Tree - Decision Tree with sklearn source code

After talking about Information theory, now let's come to one of its application - Decision Tree! Nowadays, in terms of prediction power, there are many ensemble methods based on tree that can beat Decision Tree generally. However I found it necessary to talk about Decision Tree before we talk about other advanced methods mainly for 2 reasons:

Decision Tree is often used as the base learner for many ensemble methods, like GBM (GBRT), AdaBoost, xgBoost and etc.
Decision Tree is very straightforward, and is outstanding in its explanatory power. It is freuently used in model interpretation, like DT-surrogate.

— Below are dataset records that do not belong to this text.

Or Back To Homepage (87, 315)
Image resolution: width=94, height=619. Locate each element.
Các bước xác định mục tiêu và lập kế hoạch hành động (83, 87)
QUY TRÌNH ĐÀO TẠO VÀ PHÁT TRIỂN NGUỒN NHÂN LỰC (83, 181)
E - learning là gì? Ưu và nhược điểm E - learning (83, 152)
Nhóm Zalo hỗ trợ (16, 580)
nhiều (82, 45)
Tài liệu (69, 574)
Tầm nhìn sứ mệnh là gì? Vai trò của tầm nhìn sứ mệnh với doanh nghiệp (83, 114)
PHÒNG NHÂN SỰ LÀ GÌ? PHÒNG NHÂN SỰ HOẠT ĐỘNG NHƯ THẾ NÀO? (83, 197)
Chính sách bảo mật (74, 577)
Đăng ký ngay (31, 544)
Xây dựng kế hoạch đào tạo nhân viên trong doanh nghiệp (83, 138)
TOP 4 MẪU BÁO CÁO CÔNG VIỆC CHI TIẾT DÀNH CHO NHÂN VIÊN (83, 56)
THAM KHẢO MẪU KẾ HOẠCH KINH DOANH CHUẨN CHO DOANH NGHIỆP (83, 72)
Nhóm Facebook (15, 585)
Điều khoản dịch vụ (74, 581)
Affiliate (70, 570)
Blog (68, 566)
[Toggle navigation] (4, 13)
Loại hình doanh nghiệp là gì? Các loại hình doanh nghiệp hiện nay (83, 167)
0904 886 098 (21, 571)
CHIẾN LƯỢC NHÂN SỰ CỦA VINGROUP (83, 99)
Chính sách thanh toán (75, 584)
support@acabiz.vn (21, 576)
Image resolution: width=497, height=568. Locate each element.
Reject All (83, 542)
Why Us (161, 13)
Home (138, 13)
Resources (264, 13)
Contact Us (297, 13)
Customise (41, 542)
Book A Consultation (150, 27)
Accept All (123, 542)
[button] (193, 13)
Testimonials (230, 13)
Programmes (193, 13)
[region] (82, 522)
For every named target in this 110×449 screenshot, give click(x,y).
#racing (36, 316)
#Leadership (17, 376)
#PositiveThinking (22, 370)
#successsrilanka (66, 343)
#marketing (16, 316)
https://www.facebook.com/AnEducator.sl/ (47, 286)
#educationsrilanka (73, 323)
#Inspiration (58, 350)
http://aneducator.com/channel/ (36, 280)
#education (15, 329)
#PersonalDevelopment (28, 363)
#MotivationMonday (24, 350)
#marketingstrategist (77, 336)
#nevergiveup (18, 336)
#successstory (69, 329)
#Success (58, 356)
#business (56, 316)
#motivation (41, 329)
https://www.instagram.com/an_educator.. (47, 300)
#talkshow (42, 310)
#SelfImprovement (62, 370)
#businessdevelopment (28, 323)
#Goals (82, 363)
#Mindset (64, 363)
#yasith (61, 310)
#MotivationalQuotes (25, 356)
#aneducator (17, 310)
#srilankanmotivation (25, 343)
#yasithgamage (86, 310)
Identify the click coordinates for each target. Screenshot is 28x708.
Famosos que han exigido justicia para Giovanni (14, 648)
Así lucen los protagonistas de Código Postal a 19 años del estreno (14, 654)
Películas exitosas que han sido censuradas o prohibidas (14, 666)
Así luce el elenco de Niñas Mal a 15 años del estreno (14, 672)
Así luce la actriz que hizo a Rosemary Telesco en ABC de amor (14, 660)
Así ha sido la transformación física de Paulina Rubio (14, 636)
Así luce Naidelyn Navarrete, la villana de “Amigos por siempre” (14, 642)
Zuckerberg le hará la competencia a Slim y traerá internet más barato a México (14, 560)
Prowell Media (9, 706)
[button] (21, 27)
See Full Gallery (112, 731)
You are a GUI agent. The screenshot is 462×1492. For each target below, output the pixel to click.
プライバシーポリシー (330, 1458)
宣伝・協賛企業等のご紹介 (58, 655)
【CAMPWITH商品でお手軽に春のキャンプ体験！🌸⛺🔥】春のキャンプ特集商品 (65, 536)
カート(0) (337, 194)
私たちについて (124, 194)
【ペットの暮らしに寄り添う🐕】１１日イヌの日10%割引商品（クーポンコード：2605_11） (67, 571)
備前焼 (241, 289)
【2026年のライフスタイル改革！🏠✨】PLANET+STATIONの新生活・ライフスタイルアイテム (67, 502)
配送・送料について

In this post, I will go through how to build decision tree for both classification and regression problem along with some discussion over several issues. As the topics says, the structure of this post will mimic the way the Decision Tree Class is defined in sklearn. Since sklearn is built upon CART, we will mainly talk about CART. In the end we will have a comparison between CART and other Tree Building algorithm.

Decision Tree Builder

Ideally for a perfect tree, the tree leaf should have only 1 class for classification problem and should be constant for regression problem. Although perfect situation cannot be met, but training process should serve this purpose.

Basically each split should increase the purity of the sample in the node - more sample from same class (classification) or more clustered target value (regression).

Let's first define the problem:

For N sample, $(x_i,y_i), i \in [1,2,...N]$, where x is a P-dimension vector.

Tree splits the sample in to M region, $R_1... R_M$

Each sample will have following prediction.

\[f(x) = \sum_i^M{c_m I(x \in R_m)}
\]

For regression, $c_m$ will the be average of all samples in that leaf, if the loss metric is sum of squares. For classification, $c_m$ will be the majority class in that leaf.

1. Criterion - theory

Now we know the target of the problem, how are we going to bulid the tree?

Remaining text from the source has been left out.